We determined several differences in performance between the tested chipsets, but we could not make out a clear overall winner or loser. In practice the differences aren't very big, so that a really well tuned board with chipset A can beat a less optimized board with chipset B.
In this case, a recommendation based on better performance would be questionable. We do see the following differentiation: If the product price is especially important, the chipsets from SiS and VIA come out on par; the choice can go to either one for most users.

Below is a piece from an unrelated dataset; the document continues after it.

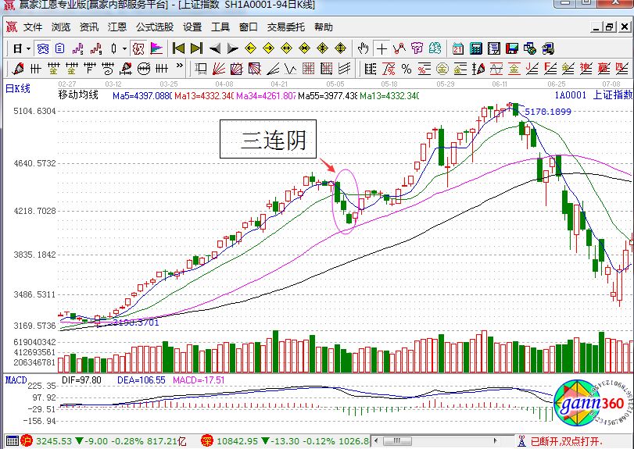Select the Gann fan lines tool

pyautogui.click(x=219, y=68)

As far as overclocking is concerned, there is no winner in this contest, either. VIA has offered a fixed AGP and PCI rate since the K8T800 Pro supports HyperTransport and thus allow the Athlon64 to move towards maximum speed "without danger" - but this feature is hardly used by the boards available on the market due to their unreliability. Boards with the 755FX from SiS tend to be aimed at the lower-end market segment, so they do not generally offer useful overclocking functions.
The nForce3 Ultra is way up at the top, price- and functionality-wise. It is the only contender that offers an integrated gigabit network controller, including an innovative firewall, as well as four SATA ports. Unlike the new Intel 915 and 925 chipsets, the manufacturer was content with two UltraATA/133 channels, thus ensuring support for older hard disks and optical drives.
When the next chipset versions come out later in the year, it will be time to reshuffle the deck, especially with each manufacturer following a different strategy. The new boards won't be any faster, since all the performance relevant factors are part of the processor with the Athlon64. If you can live without PCI Express, you are sure to find a good deal when autumn arrives.